Recently, the demand for durability of optical thin films, which have long been used, has been growing as the performance of optical components improves. The stress of a film is an important parameter that is related to its adhesion. The electron beam (EB) and ion-assisted deposition (IAD) methods are widely used to fabricate optical thin films. However, there are few reports on long-term internal stress, despite the importance of this issue.

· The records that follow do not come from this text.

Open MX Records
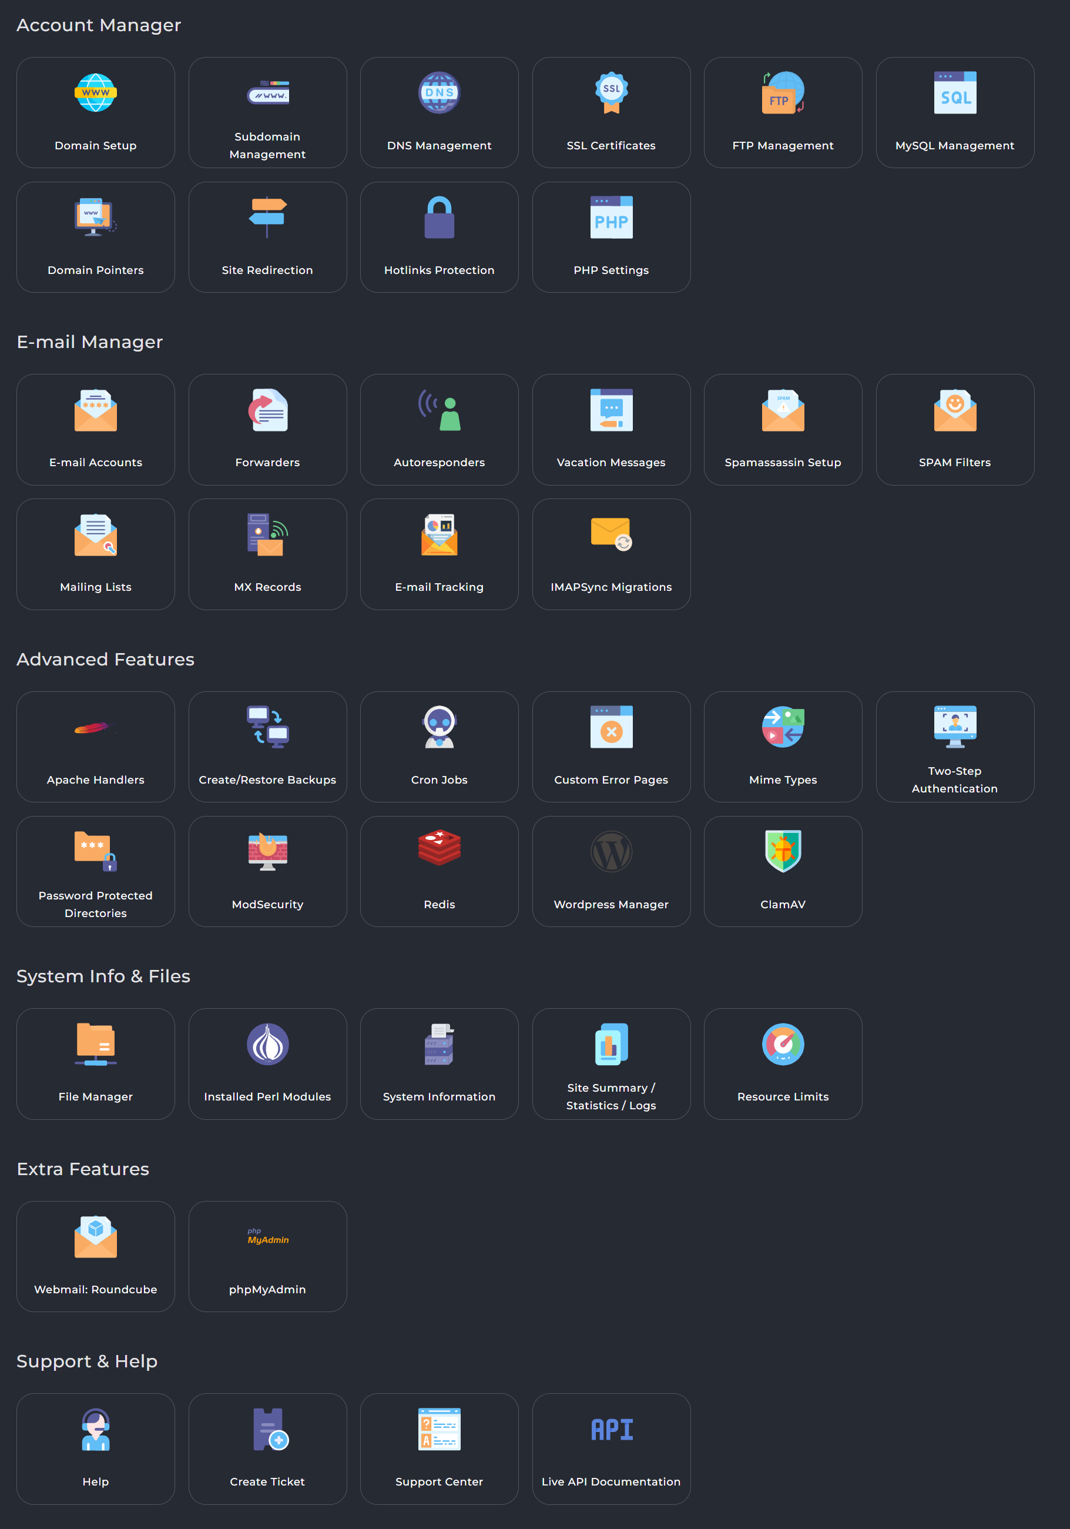The image size is (1070, 1529). coord(267,553)
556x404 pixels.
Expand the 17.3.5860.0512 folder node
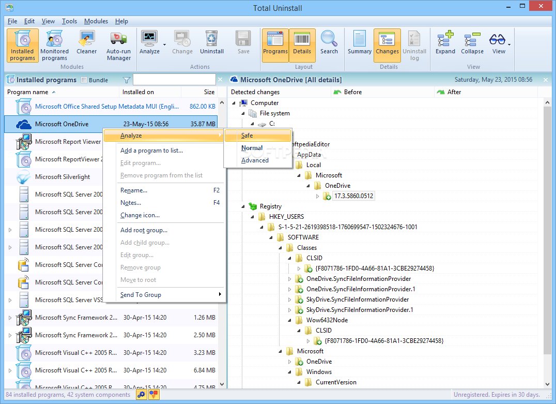click(x=318, y=196)
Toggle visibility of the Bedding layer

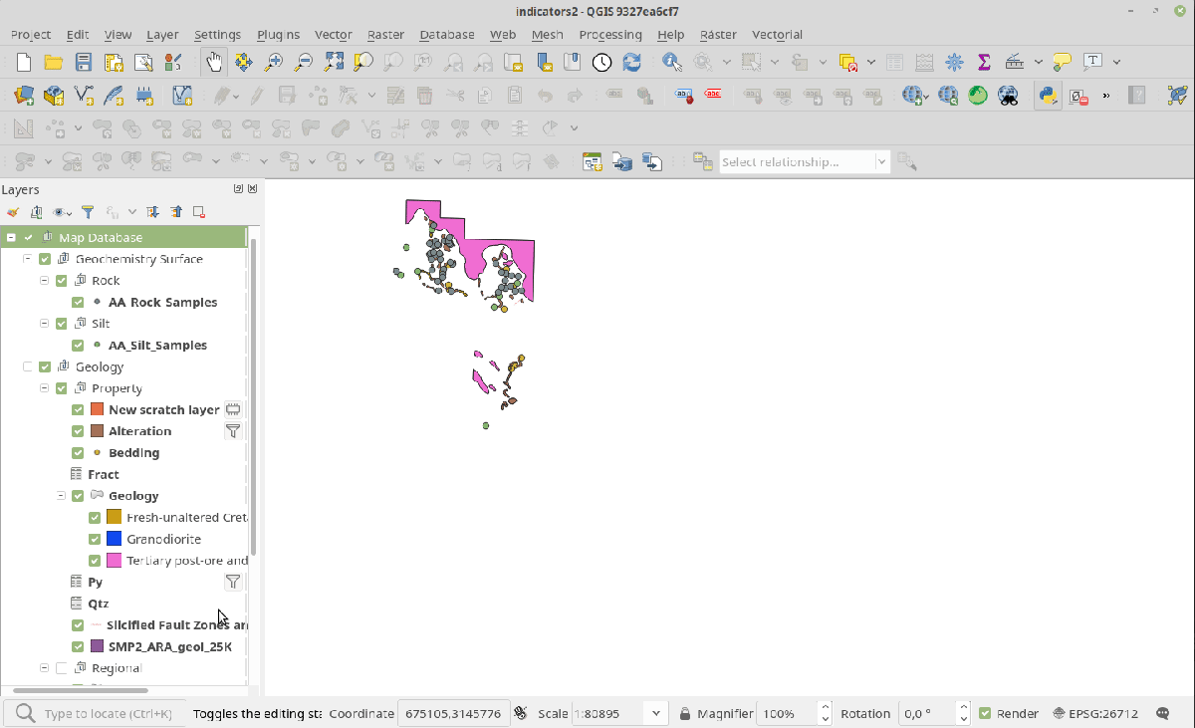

Here we discuss the time dependence of the stress of SiO 2 optical thin films in terms of optical characteristics in the infrared region. It was found that SiO 2 thin films prepared by the EB and IAD methods exhibited compression stress. The Si–OH molecular bond was observed at around 930 cm 1 in the Fourier transform infrared spectroscopy spectrum of the sample prepared by the EB method, which exhibited a large change in internal stress after an elapsed time. It is considered that this change in bonding was related to the decrease in the stress of the films.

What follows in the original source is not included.